En el siglo XIII, cuando los papas se exiliaron o fueron exiliados a Aviñón, en Francia, porque en Roma había una guerra permanente por hacerse con el poder del imperio ya difunto, en la ciudad había menos de 100.000 habitantes, frente a los oficialmente 3,5 millones actuales, que junto a los no registrados alcanzan los 4,5 millones reales. La apariencia actual, en las calles, plazas y plazoletas, es la misma de entonces, aunque sin las familias Colonna, Orsini y otras que se peleaban por hacerse con la ciudad, el papado, el Vaticano y los restos del imperio, mientras los romanos se encerraban en sus viviendas, esperando que escampase el temporal.

En 1377 los papas volvieron del exilio y poco después comenzó el Renacimiento, que terminaría siglos más tarde, dejando a los venideros el esplendor de la Roma actual. La que todos quieren ver. No fue fácil. Nobles y plebeyos se contrapusieron durante más de 40 años, sin acertar cómo conjugar a ricos y pobres, aquello que el barón de Secundat, mejor conocido como Montesquieu, aprendería de "los ingleses de América", plasmando la famosa división de poderes. Es decir, los sistemas democráticos.

Modelo económico en cuestión

En fin, la ciudad se vive mejor ahora que antes de la pandemia del coronavirus, esa es la realidad, lo que constituye un problema para el modelo económico que se había creado desde la segunda guerra mundial. ¿La solución será más Keynes, más inversiones públicas, o más neoliberismo al estilo de Thatcher y Reagan? Nadie lo sabe, porque la última pandemia tuvo lugar hace 100 años. Otra época.
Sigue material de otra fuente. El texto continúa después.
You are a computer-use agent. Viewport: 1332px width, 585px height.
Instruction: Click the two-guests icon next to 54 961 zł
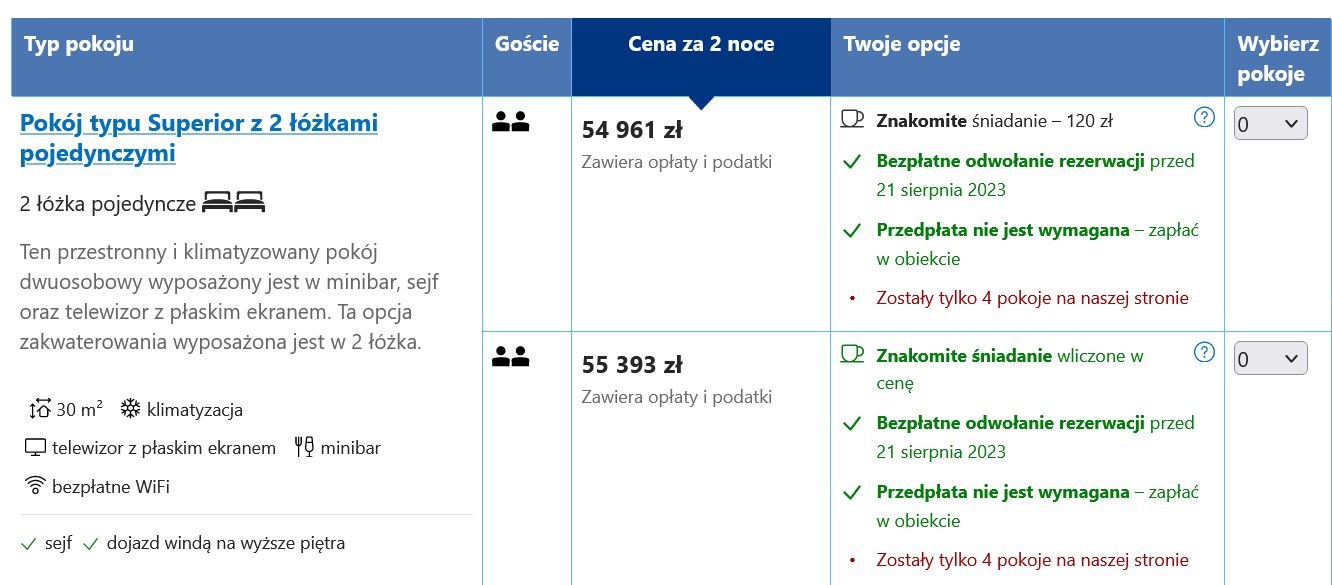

En estas mañanas, en Navona hay un centenar de personas; frente a la estatua de Pasquino (de la que deriva el nombre de 'pasquín') no hay nadie. Las otras estatuas hablantes, llenas de pegatinas con protestas porque era la única manera de que los papas, monarcas absolutos, se enterasen de las quejas de los romanos, permanecen mudas. La plaza del Popolo está casi vacía, el Circo Massimo -el de 'Ben-Hur', con Charlton Heston- interesa solo a los roqueros, que pueden celebrar sus conciertos al aire libre. En los cines, una butaca sí y otra no, en los teatros lo mismo, los conciertos se celebran en las plazas con aforo limitado, mientras que la movida sigue resplandeciente como casi siempre, sin que nadie se atreva a imponer las multas previstas. El Moisés de Miguel Ángel sigue en cuarentena, el Éxtasis de Santa Teresa de Bernini sigue alcanzando cumbres de placer en la penumbra de Santa María de la Victoria, mientras Pier Paolo Pasolini tendría sus problemas para encontrar la poética sordidez de aquella Roma que buscaba por doquier.

"Nada volverá a ser como antes", explican algunos sesudos. "Todo será peor", replican otros. En la duda, queda siempre la posibilidad de subir al Jardín de los Naranjos, en el colina del Aventino, y jurarse un amor momentáneamente eterno. "Entre las cosas seguras, la que más es la duda", dejó escrito Bertold Brecht.